A Scottish nurse, Pauline Cafferkey, who contracted Ebola in Sierra Leone has been readmitted to an isolation unit in London following an “unusual late complication”.
NHS Greater Glasgow and Clyde confirmed that the virus is present in Cafferkey but said it was left over from the original infection.
It is not thought to be contagious.
The 39-year-old, from Cambuslang, South Lanarkshire, has been flown back to the isolation unit at the Royal Free Hospital in London.
Ms Cafferkey spent almost a month in the unit at the beginning of the year after contracting the virus in December 2014.
NHS Greater Glasgow and Clyde said she had been admitted to the Queen Elizabeth University Hospital in Glasgow on Tuesday after feeling unwell and was treated in the infectious diseases unit.
She was transferred from Glasgow to the Royal Free Hospital in the early hours of the morning due to an unusual late complication in her illness.
Dr Emilia Crighton, NHSGGC director of public health, said: “Pauline’s condition is a complication of a previous infection with the Ebola virus.
“The risk to the public is very low. In line with normal procedures in cases such as this, we have identified a small number of close contacts of Pauline’s that we will be following up as a precaution.”There is not yet any information about Ms Cafferkey’s condition, but government sources described her transfer to the specialist unit as a “highly precautionary process”.
Dr Ben Neuman, a virologist from the University of Reading, told BBC Radio’s Good Morning Scotland programme that the outlook for Ms Cafferkey was good and it was unlikely the virus remained infectious.
He said: “Once the virus is removed from the blood once, it tends to retreat into the hard-to-access components of the body. It’ll hide in places like the back of your eye or breast milk.”
He said the effects of the virus on the body could last for up to two years, although it was difficult to know how long it could actually persist.

» **ENTRIES SUPPLIED**
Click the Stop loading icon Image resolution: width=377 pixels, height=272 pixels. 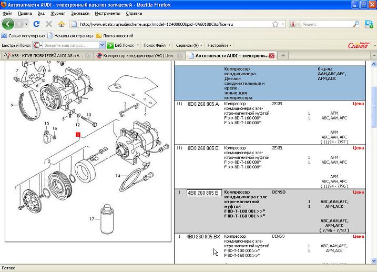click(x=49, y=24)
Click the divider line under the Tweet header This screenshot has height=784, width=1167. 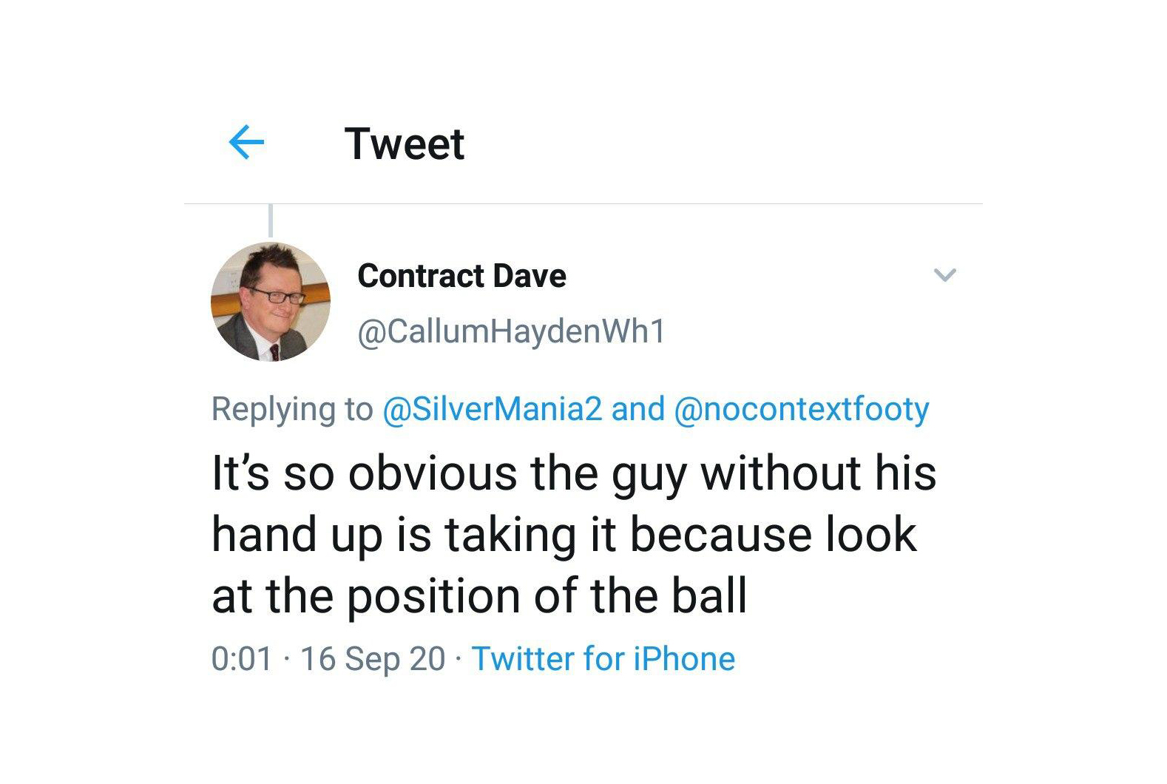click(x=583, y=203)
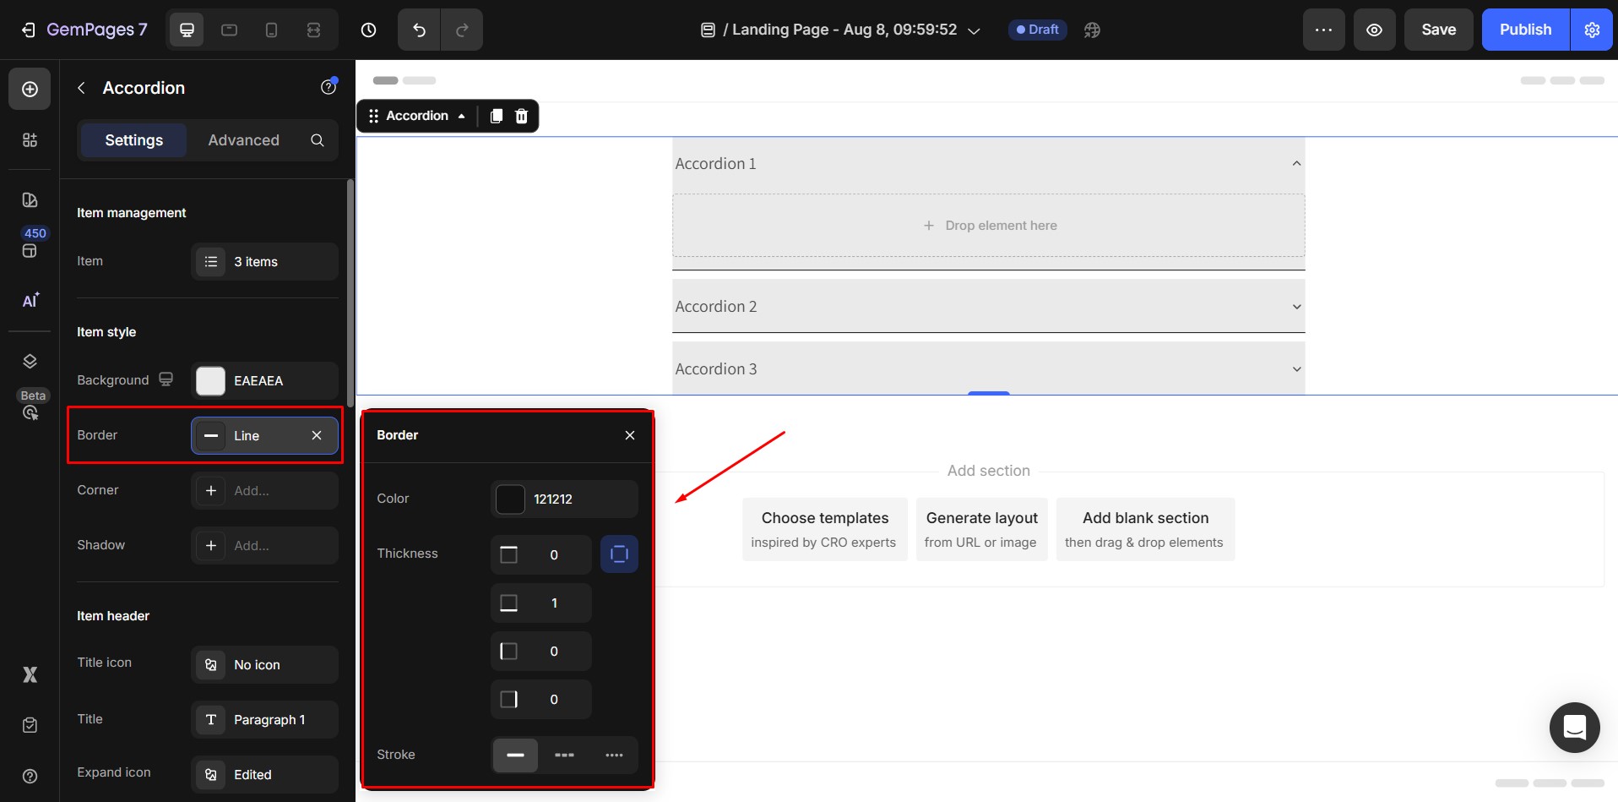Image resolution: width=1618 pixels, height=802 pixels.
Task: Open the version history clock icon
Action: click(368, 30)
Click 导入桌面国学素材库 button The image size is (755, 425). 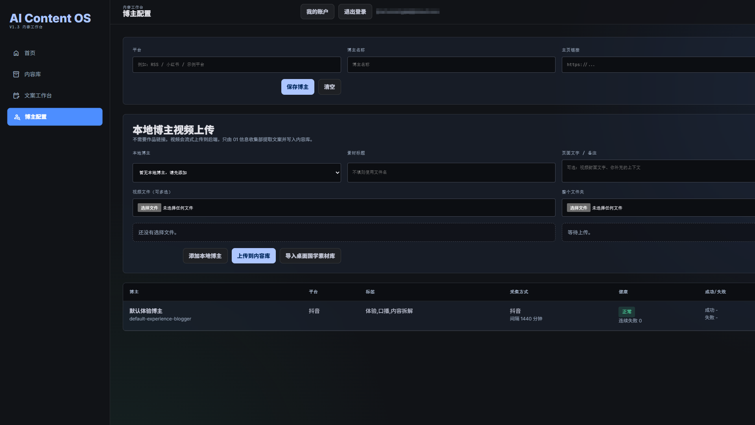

» **ASSIGNED TASK**
Retype the passage of the report above on Pauline Cafferkey's readmission that opens with the words containing "A Scottish nurse, Pauline" and closes with "in December 2014.".

» **PROBLEM SOLUTION**
A Scottish nurse, Pauline Cafferkey, who contracted Ebola in Sierra Leone has been readmitted to an isolation unit in London following an “unusual late complication”.
NHS Greater Glasgow and Clyde confirmed that the virus is present in Cafferkey but said it was left over from the original infection.
It is not thought to be contagious.
The 39-year-old, from Cambuslang, South Lanarkshire, has been flown back to the isolation unit at the Royal Free Hospital in London.
Ms Cafferkey spent almost a month in the unit at the beginning of the year after contracting the virus in December 2014.